Comme il s'en était douté, Taehyung s'assoupit aussitôt qu'il eut fermé les yeux. Épuisé, il lui avait fallu lutter férocement contre la torpeur pour attendre le retour de Yoongi dans la chambre. Son portable lui-même l'endormait, c'était dire s'il était fatigué...

S'allonger dans un lit lui avait procuré un bien fou, même s'il en ignorait la raison exacte : il s'était senti si détendu que ses muscles lui avaient paru constitués de coton. Tout son corps s'était relâché, les tensions lui avaient semblé lointaines. Il attribuait ça au sommeil qui s'était rapidement emparé de lui, mais il savait que la présence de Yoongi n'était pas innocente à tout ça. Ça expliquait pourquoi il ressentait l'impérieux besoin de tenir entre ses bras cet oreiller qui ne lui appartenait pourtant pas.

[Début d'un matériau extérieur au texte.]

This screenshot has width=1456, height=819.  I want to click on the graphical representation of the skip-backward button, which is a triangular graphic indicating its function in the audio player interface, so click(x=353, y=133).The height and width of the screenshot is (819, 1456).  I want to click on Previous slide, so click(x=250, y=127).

Enfin endormi, il voyagea dans des mondes desquels il n'était pas maître. Déboussolé lorsqu'il s'éveilla, il cligna à plusieurs reprises des paupières avant de se rappeler où il était et pourquoi. Yoongi était étendu au même endroit qu'il s'était couché, il n'avait pas bougé d'un millimètre – Taehyung non plus, d'ailleurs.

Un regard au réveil sur la table de chevet indiqua au plus jeune qu'il était midi passé. La nuit, si on pouvait la considérer ainsi, s'était avérée courte. Malgré tout, le cadet se sentait bien, il se sentait reposé, il se sentait, dans une moindre mesure, soulagé. S'il avait rouvert les yeux après les avoir fermés, c'était grâce à l'idée farfelue de Yoongi.

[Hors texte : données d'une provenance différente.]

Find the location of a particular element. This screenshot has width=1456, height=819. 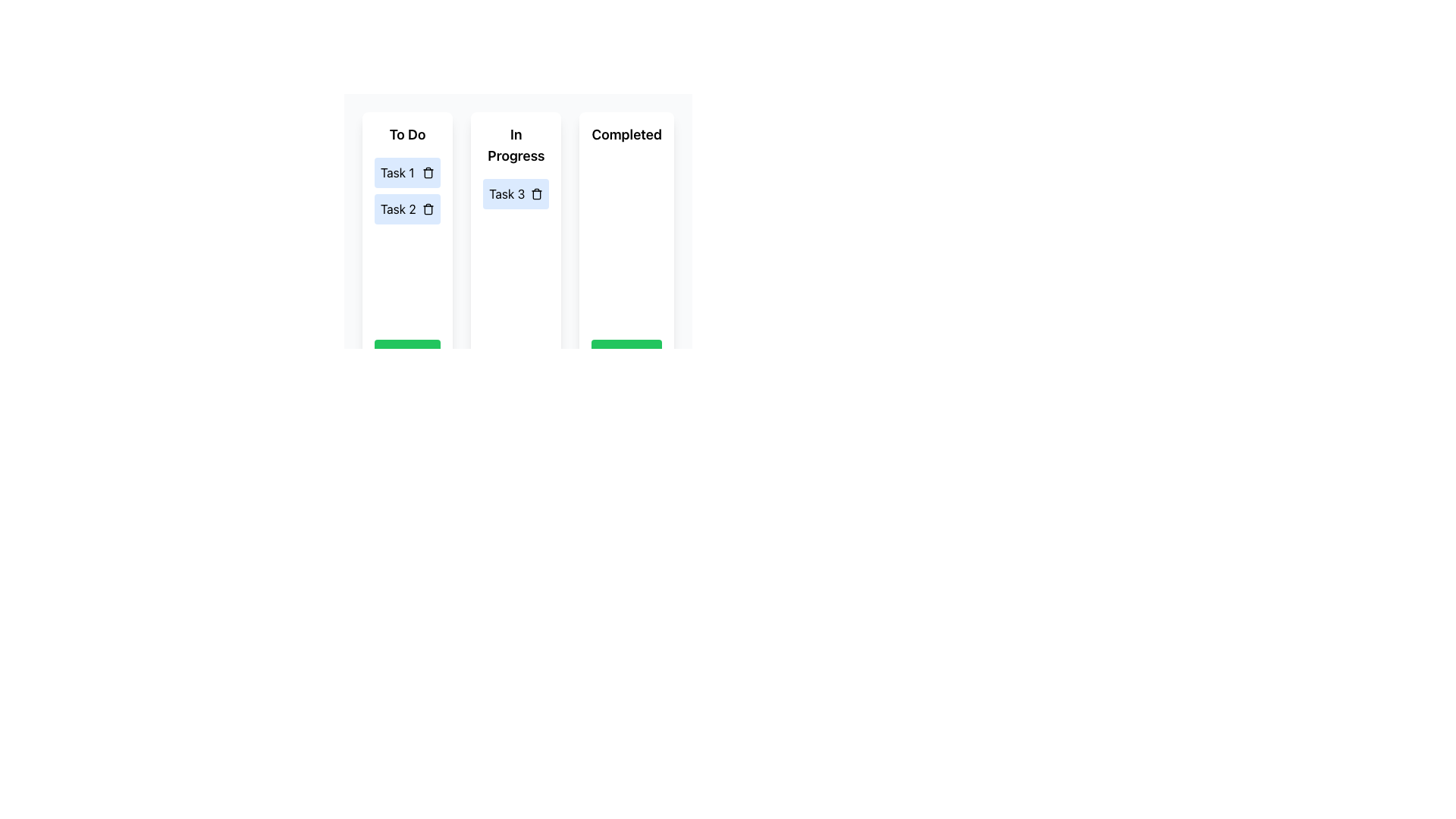

the Task 3 card from the 'In Progress' column is located at coordinates (518, 212).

Il aurait dû trouver, une fois réveillé, un endroit inconnu, lieu des âmes déchues. Pourtant, c'était bel et bien dans la chambre de Yoongi qu'il était allongé, aussi paisible que s'il demeurait au tombeau – mais vivant.

Une dernière chance, qu'est-ce que ça impliquait ? Yoongi souhaitait comprendre sa raison de mourir, mais il la lui avait déjà expliquée : seul, désespéré, rejeté, et humilié par la haine de ceux en qui il avait jadis placé sa confiance. Qu'ajouter à ça ? Y avait-il au moins aux yeux de Yoongi une raison valable de se suicider ? L'ennui ? Non, ça ne pouvait pas être reçu comme une raison valable, Taehyung en était convaincu. Cette lassitude qu'évoquait son aîné avait tout l'air d'être liée à une dépression : il n'avait aucun but dans la vie, aucune ambition – rien, en somme, pour le retenir parmi les vivants.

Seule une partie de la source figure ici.